Re: [v2] ext4: fix possible non-initialized variable

"Theodore Ts'o" <tytso@xxxxxxx> · Wed, 19 Sep 2012 16:41:00 -0400

On Wed, Sep 19, 2012 at 05:10:57PM -0300, Carlos Maiolino wrote:
> Ted,
> 
> In case of ext4_add_entry() I'm supposing to make the function call ext4_error()
> and return -EIO in the case where ext4_bread() returns NULL and err is 0'ed,
> does that matches with your thoughts or is there a better way to handle with
> this?

Yeah, that's about it.  The real issue is EIO isn't really the right
errno code, but we don't have a better one.  I've considered trying to
propose adding a new EFSCORRUPT errno value, just so that the error
message that eventually gets displayed back to the user via an
application error message is more obvious, but I haven't had the
energy to see if we can get it past the fsdevel shed-painting
process.

> I'm talking about ext4_add_entry() behavious mainly as an example to
> better understand how we should handle these situations. In case of
> ext4_add_entry(), based on our discussions ext4_bread() should not
> fail once dir entries should not have HOLES, so, a NULL return
> should indicate a on-disk corruption or an I/O error.

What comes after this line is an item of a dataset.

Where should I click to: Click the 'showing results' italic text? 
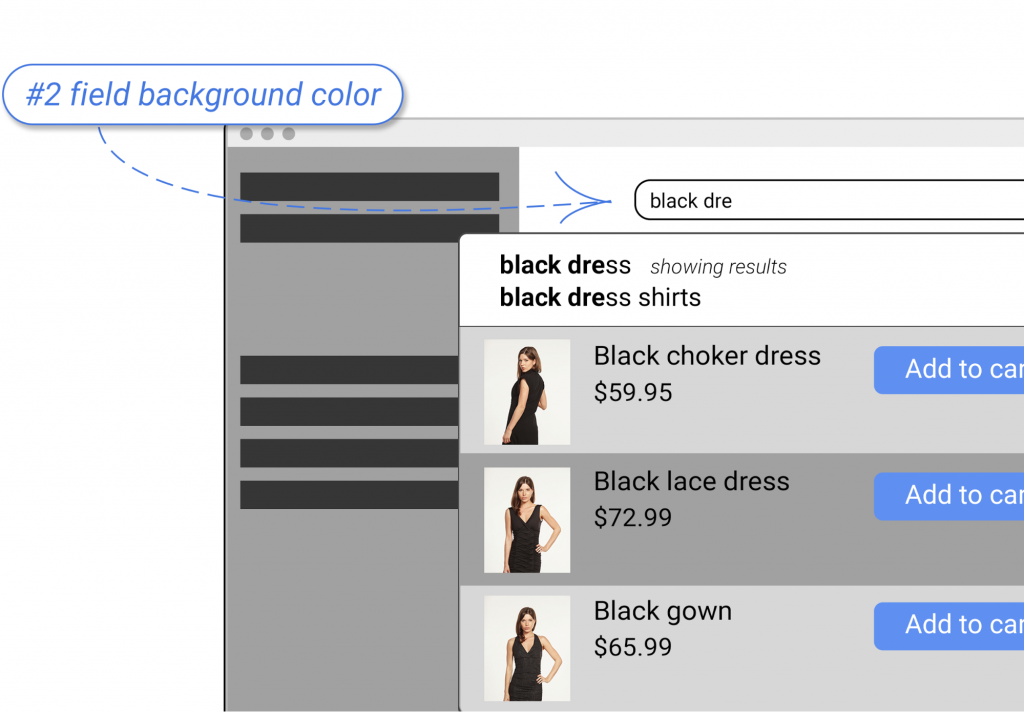717,267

Well, a NULL return indicates that there is a hole in that particular
inode.  If err=0, then it's a hole.  Whether or not a hole is an
actual file system corruption is up to the caller of ext4_bread() to
determine.  In the case of directories, holes are an example file
system corruption, so for the code in fs/ext4/namei.c, the appropriate
thing to do would be to call ext4_error() and then return an error to
abort the operation.

There is an argument to be made that if the file system is mounted
with errors=continue, in this case we could just try to ignore the
hole, and try to recover as best we can.  But that's going to be quite
tricky to implement, and I'm not at all convinced it's worth the extra
complexity to implement.  I could imagine someone who had a very high
requirement for "zero downtime" who might argue for this, but then we
would need to make sure the fallback code really was bulletproof.  If
we pursued this option, then the EIO or EFSCORRUPT error code would
only be returned in the errors=remount-ro case.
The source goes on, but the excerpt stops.